Une certaine idée de la Mauritanie .... par Abdel Kader Ould Mohamed

23 June, 2022 - 00:43

« Monsieur ! Comment vous êtes Mauritanien et vous vous appelez Brahim ould et en même temps Ndiaye? Je ne comprends pas ! Le Professeur de langues anciennes Ruffier  qui enseignait  le latin (cette langue morte) au lycée Faidherbe de Saint Louis énervé par le sarcasme  vivace de son  élève  bavard, l'interpella de la sorte  pour lui demander, à sa manière, qui es-tu ? 
La raison hellène avait peut-être empêché le candide professeur de faire appel à son cœur pour  comprendre comment cette diversité, inconcevable dans son esprit, reflète une histoire d'amour  bien partagé  par les gens  de Saint Louis.
Il n’avait, peut-être pas, suffisamment lu l'Histoire  pour savoir que l'appellation chrétienne de la ville cache  l'appellation d'origine " Ndar ". Par laquelle les indigènes profondément métissés, désignaient cette passerelle qui fut de tout temps un lieu de brassage des vielles civilisations, dans lequel l'émirat du Trarza épousa le Royaume du Walo et qui est devenu, au fil des siècles et à force d'intenses échanges humains  ainsi que par le mélange des genres, le symbole de la  proche parenté entre la République laïque  mais aussi confrérique du Sénégal et la République islamique, mais quelque part laïcisante de Mauritanie.
Le Professeur n'avait pas  pris le temps de comprendre comment cet élève d'origine sérère est devenu un enfant des nuages en intégrant par sa naissance, bien avant l'élaboration du code de nationalité d'inspiration laïque, les Rgueibat.
Les Rgueibat sont ces grands chameliers du désert dont  l'espace territorial se fout éperdument des stupides frontières tracées au crayon par des officiers de la coloniale et qui symbolisent par leur mode de vie nomade, les Maures.
Les Maures, qui sont en Mauritanie mais qui ne sont pas forcément tous des Mauritaniens, se dit de cette population métissée dont  l'appellation signifie  dans une langue bien morte chez les  Romains " noir "  fut choisie pour designer ‘’la Mauritanie’’. Tandis que l'appellation " Sénégal dont le peuplement est noir " provient du terme " Zanaga " ou Sanhaja en référence à l'origine de la majorité des Maures.
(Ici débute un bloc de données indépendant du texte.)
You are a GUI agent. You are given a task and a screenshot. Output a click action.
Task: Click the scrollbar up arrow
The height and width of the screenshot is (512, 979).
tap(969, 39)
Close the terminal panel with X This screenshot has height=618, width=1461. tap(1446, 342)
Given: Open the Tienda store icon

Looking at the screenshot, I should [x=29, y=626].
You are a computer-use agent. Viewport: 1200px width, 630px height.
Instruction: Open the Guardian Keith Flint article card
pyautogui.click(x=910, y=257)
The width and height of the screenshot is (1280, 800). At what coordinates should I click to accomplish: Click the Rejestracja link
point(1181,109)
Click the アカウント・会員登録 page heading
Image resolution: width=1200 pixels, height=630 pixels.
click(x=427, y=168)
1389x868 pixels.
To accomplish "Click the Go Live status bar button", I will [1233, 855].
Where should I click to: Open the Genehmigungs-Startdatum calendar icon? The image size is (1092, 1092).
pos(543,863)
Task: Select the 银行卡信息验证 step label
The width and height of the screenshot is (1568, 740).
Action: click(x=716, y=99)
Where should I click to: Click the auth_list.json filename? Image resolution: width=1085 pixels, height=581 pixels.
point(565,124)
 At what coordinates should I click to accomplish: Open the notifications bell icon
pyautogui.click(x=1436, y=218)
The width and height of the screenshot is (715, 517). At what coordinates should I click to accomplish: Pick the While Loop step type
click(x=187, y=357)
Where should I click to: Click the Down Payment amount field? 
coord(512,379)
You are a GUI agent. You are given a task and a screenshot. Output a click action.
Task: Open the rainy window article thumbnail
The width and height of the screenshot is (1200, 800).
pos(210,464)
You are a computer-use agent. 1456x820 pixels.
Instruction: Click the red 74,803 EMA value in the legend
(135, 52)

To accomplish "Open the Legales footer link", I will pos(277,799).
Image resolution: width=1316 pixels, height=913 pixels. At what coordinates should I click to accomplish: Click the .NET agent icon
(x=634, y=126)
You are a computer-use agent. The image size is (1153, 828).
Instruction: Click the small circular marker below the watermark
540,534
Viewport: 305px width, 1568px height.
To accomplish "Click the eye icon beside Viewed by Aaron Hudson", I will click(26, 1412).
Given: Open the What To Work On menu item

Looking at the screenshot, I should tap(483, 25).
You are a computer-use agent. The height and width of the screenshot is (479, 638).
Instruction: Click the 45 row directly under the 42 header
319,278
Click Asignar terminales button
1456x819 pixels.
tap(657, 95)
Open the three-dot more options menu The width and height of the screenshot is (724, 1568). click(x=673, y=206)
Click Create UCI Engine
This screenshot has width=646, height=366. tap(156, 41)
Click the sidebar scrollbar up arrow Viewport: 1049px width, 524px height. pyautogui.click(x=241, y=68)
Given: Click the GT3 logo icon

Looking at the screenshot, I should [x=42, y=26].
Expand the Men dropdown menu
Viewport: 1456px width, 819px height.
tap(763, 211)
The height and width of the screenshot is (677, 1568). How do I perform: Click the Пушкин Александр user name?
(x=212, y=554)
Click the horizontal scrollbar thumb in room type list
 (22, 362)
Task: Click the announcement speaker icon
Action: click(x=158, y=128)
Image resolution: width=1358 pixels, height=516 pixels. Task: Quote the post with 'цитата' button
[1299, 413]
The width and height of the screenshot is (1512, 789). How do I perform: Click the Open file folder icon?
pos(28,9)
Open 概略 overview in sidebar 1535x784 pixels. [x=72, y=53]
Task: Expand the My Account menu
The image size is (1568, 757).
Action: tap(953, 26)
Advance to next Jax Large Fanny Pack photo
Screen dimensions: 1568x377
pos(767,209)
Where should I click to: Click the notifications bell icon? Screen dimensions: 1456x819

Monsieur Ruffier n'avait pas, surtout, pris le temps, pour comprendre comment le condisciple silencieux, toujours assis sur le même banc avec l'élève mauritanien bavard, s'appelle Gabriel Hatti  alors qu'il est Mauritanien.
Il pouvait bien prendre le temps pour comprendre comment ce chrétien d'origine libanaise natif  de Boghé Escale est devenu un citoyen d'une République islamique qui venait d'être créée sous une khaima, en plein désert, par des Mauritaniens de différentes origines.
Cette idée  généreuse de la Mauritanie  transcendant les origines  qui  avait échappé au Professeur Ruffier en 1958, avait permis à ses  deux élèves mauritaniens de se retrouver, plus tard, main dans la main dans la haute fonction publique pour traiter les affaires de l'Etat.
Il faut dire, à la décharge du Professeur que cette  idée de la Mauritanie  qui fut à la base de l'identité nationale,
se trouve aujourd'hui malmenée par le sectarisme des  défenseurs des identités étroites et  par les fanatiques aux tendances théocratiques  ainsi que par un travail de sape  orchestré par des médiocres  et autres  incultes lesquels  n'ont  pas le sens de l'Etat et qui ne connaissent rien à la culture de la République.